In many computing applications, it is often necessary or desirable to use a code that uniquely identifies a device. For example, in Digital Rights Management (DRM) systems, which enforce rights to content (e.g., audio, video, text, software, etc.), the rights are typically tied to a particular device (i.e., the content is usable only on a particular device), in which case it is necessary or convenient to identify the device by a unique (or substantially unique) identification code.
In cases where a device is manufactured for this purpose, many hardware techniques exist for ensuring that the device is identifiable by a unique, unalterable machine identification (MID). For example, an MID is usually placed in hardware in a tamper-resistant way (such as by burning the MID into the device's processor or into a built-in ROM, non-erasably encoding the MID on a built-in disk, using a smart card dongle, or using permanent electronic serial numbers encoded on the device's components, etc.).
Many devices, however, do not have a built-in unique MID, or hardware from which one can be derived. For example, most handheld computers (e.g., PocketPC computers, Palm computers, etc.) are built from identical hardware that has no built-in unique identifiers. In such cases, it may be necessary to uniquely identify such a device, even if the device does not have any built-in unique identifiers.
Most software approaches to creating an MID yield an MID that can be altered, duplicated or set by a device's user, making these MIDs untenable for security use.
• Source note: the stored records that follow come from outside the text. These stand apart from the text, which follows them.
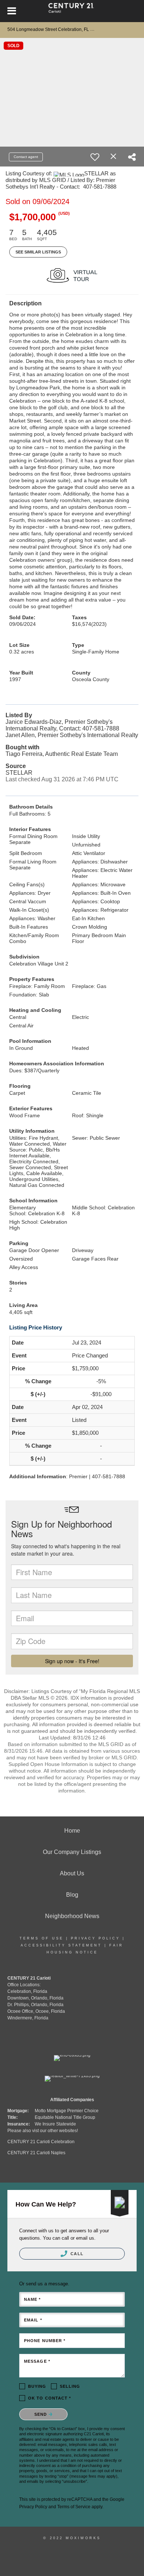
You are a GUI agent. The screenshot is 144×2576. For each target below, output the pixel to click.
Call (76, 2253)
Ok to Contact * (49, 2398)
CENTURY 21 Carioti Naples (36, 2152)
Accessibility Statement (61, 1945)
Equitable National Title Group (65, 2117)
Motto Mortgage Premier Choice (67, 2110)
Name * (32, 2299)
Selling (70, 2386)
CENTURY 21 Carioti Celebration (41, 2141)
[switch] (95, 157)
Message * (37, 2361)
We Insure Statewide (55, 2124)
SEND (41, 2414)
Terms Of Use (42, 1938)
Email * (33, 2320)
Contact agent (26, 157)
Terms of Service (73, 2506)
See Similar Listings (38, 252)
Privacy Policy (95, 1938)
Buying (37, 2386)
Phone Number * (44, 2340)
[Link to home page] (72, 11)
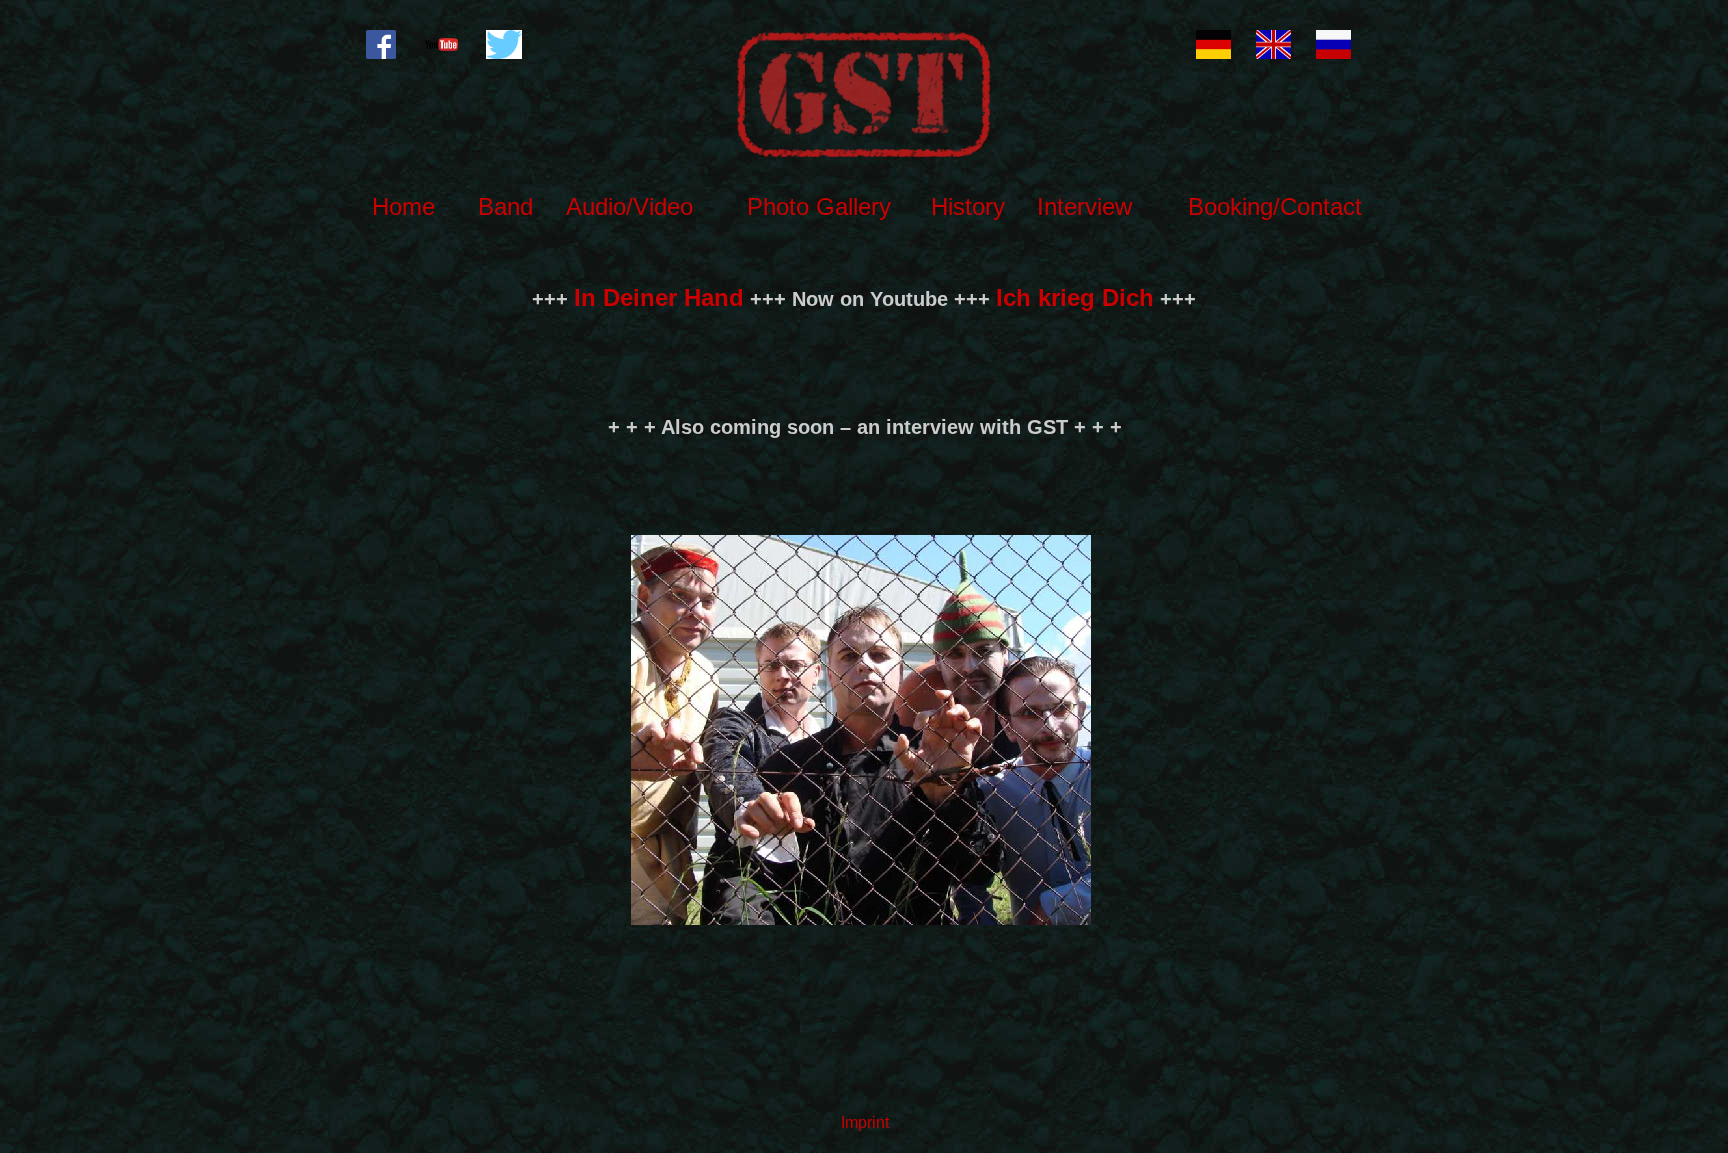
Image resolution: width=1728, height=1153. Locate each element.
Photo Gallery (819, 206)
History (968, 206)
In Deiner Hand (659, 297)
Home (403, 206)
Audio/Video (629, 206)
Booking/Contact (1275, 206)
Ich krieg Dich (1075, 297)
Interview (1084, 206)
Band (505, 206)
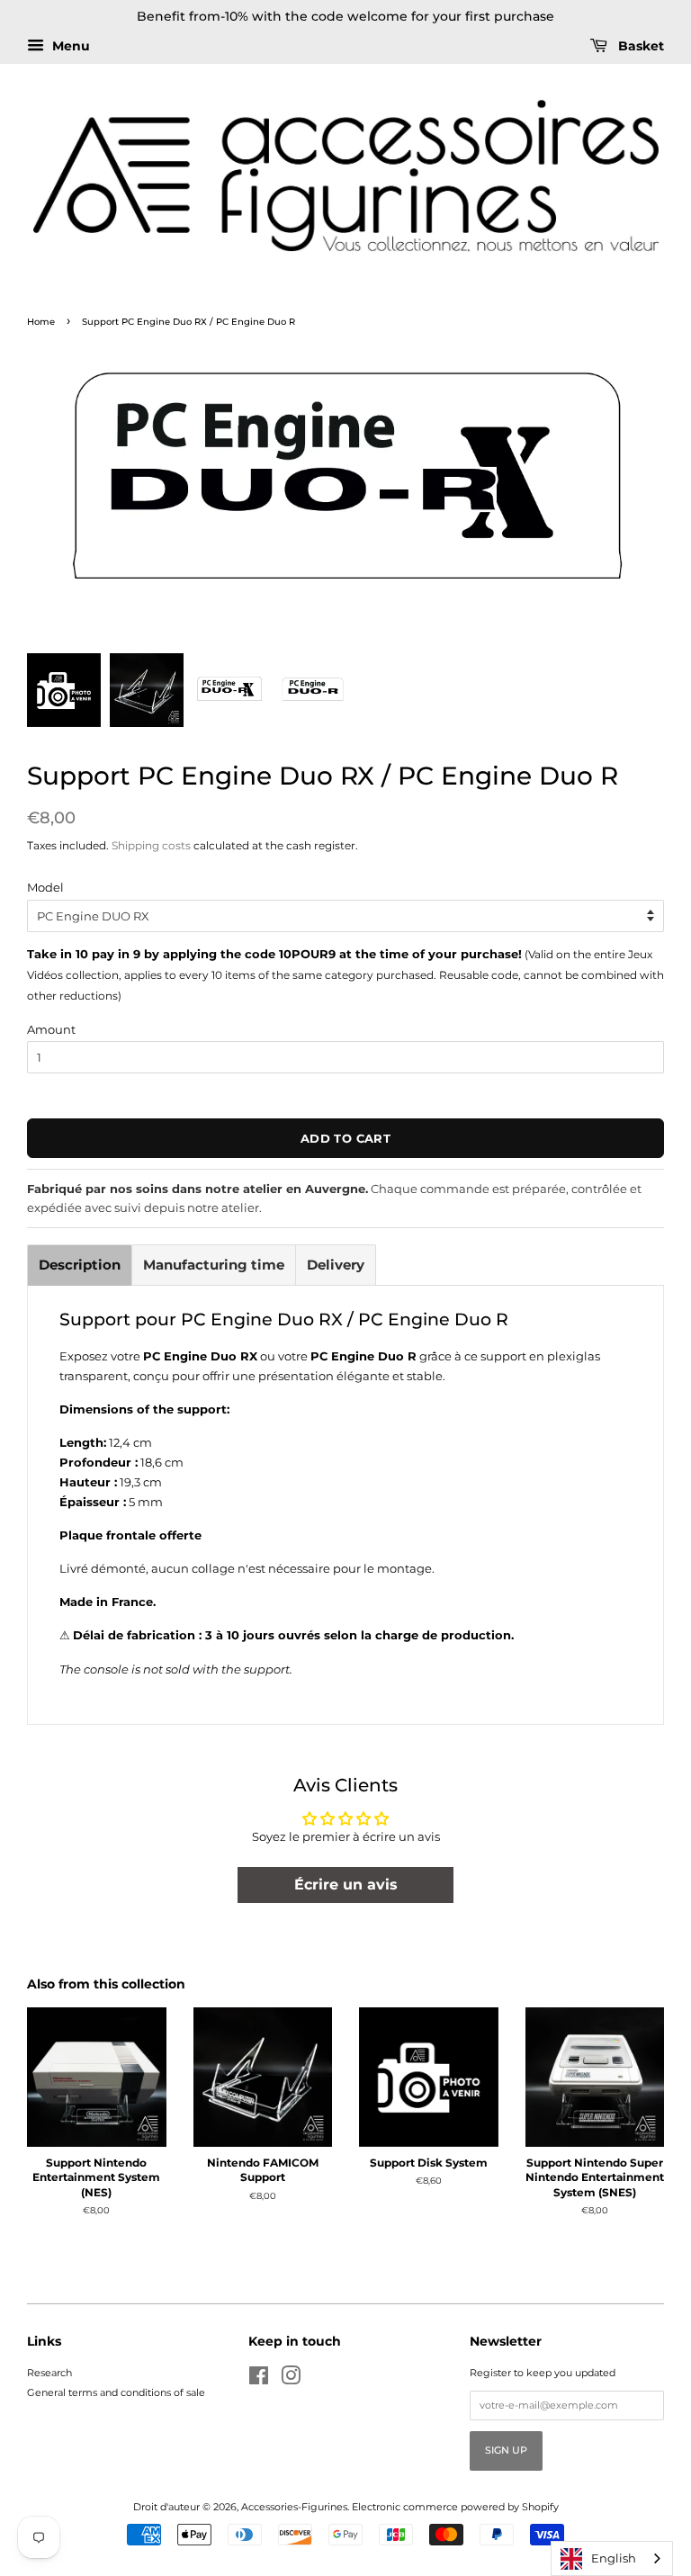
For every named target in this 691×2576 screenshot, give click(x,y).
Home (41, 322)
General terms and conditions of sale (116, 2392)
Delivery (335, 1264)
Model (45, 887)
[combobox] (612, 2558)
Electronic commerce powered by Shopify (455, 2506)
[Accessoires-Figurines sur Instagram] (291, 2380)
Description (80, 1264)
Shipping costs (151, 845)
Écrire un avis (346, 1884)
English (613, 2558)
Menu (69, 46)
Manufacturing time (213, 1264)
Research (49, 2372)
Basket (639, 46)
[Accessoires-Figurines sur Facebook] (258, 2380)
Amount (51, 1029)
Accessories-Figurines (294, 2506)
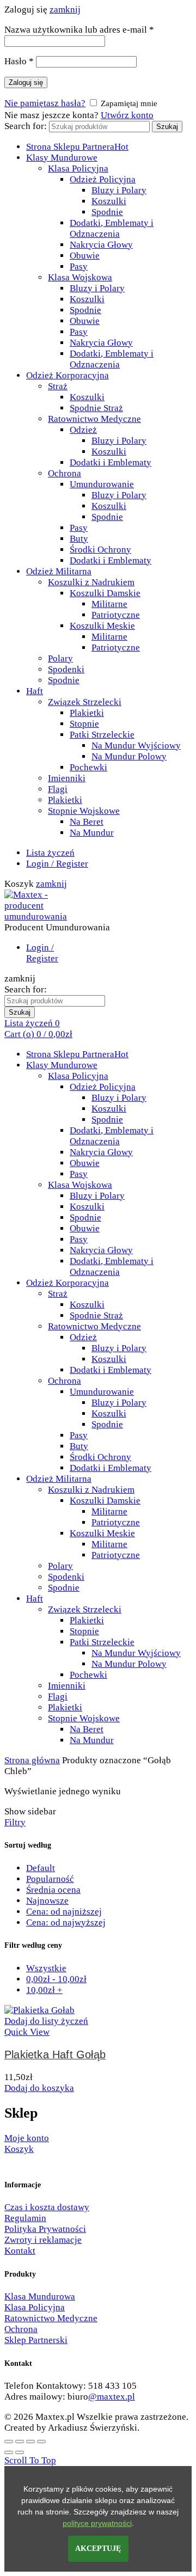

An MID that can be changed without detection invites “spoofing” of the device that the MID is supposed to identify, thus allowing an interloper to obtain access to data or use of software that is supposed to be restricted to one device having a particular MID. Conventional software-based MIDs typically have the drawback that the software that creates them generally duplicates the same MID if the software is simply run again on the same machine or on a different machine, allowing anyone who obtains the software to spoof the MID. Other deficiencies in software-created MIDs are their inability to survive a warm-boot (i.e., where the operating system (O/S) is restarted, but user data is not erased), and lack of techniques for using an MID in a manner that allows a change in the MID by a nefarious user to be detected.
The present invention overcomes the drawbacks of the prior art.